Although this review has focused on dys-autoregulation as a possible source of exercise’s detriment in the very early stages of acute ischemic stroke, the reality is likely more complex. Calcium overload[104] and ATP depletion[105] after exercise are clearly counterproductive to acute ischemic stroke therapy. Glutamate excitotoxicity is also a detrimental consequence of exercise to stroke patients;[106,107] however, these were observed only in intense exercise,[108,109] while mild exercise proved to decrease glutamate levels.[110,111,112] ROS production with exercise contributes to oxidative damage,[113,114] but counterintuitively the same oxidative stress is seen to benefit patients with neurodegenerative diseases.[115] Moderate exercise decreases pro-inflammatory cytokines such as tumor necrosis factor-alpha, interleukin-6 (IL-6), IL-1 beta (IL-1 β), and C-reactive protein, while intense exercise increased them.[116] On a similar note, muscle damage increases both inflammation and white blood cell recruitment,[117] which was believed to be only detrimental. However, recent evidence points to microglia/macrophage polarization, in which some populations contribute to the tissue damage, while others assist in clearing cellular debris and facilitate neuronal restoration.[118]
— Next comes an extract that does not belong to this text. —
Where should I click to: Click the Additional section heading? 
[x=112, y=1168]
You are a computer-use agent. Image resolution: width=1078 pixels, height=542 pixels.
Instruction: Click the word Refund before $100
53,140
As more research is conducted to better understand exercise’s role in acute ischemic stroke therapy, improved models of its interaction with the damaged and recovering brain are beneficial for discovering alternative treatment modalities and understanding stroke pathophysiology.

Conclusion

Although exercise has proven to be therapeutic for patients with acute ischemic stroke, it is harmful when implemented within 24 h of the ischemic event. RIC is another stroke therapy that is not used as widely. Exercise and RIC both induce ameliorative effects through similar mechanisms during the subacute phase of stroke, primarily through promoting neuroprotection, angiogenesis, and apoptosis inhibition. During the acute phase, tissue death and injury are caused by the ischemic event initiating a series of events consequent to lack of perfusion and ATP depletion. Injury during the acute phase may be aggravated by cerebral dys-autoregulation, a phenomenon observable in many types of injuries to the cranium. Exercise perturbs the cardiovascular physiology, causing hyper or hypoperfusion of the brain during cerebral dys-autoregulation. This combination may explain the reason for exercise’s deleterious effect during the first 24 h following the ischemic event. Meanwhile, RIC does not cause significant changes to the brain’s circulation during its dys-autoregulation. Because RIC is therapeutic through the same mechanisms as exercise without causing harm, RIC may be the suitable candidate for stroke therapy during the first 24 h following an ischemic event, followed by exercise therapy several days afterward. Together, RIC and exercise therapy may induce additive, if not synergistic, amelioration for acute ischemic stroke patients.

Financial support and sponsorship

Nil.

Conflicts of interest

Dr. Yuchuan Ding is an Associate Editor of Brain Circulation. The article was subject to the journal’s standard procedures, with peer review handled independently of this Editor and their research groups.

Acknowledgment

The authors thank Yoke Ping Khoo Lee for formatting the figures.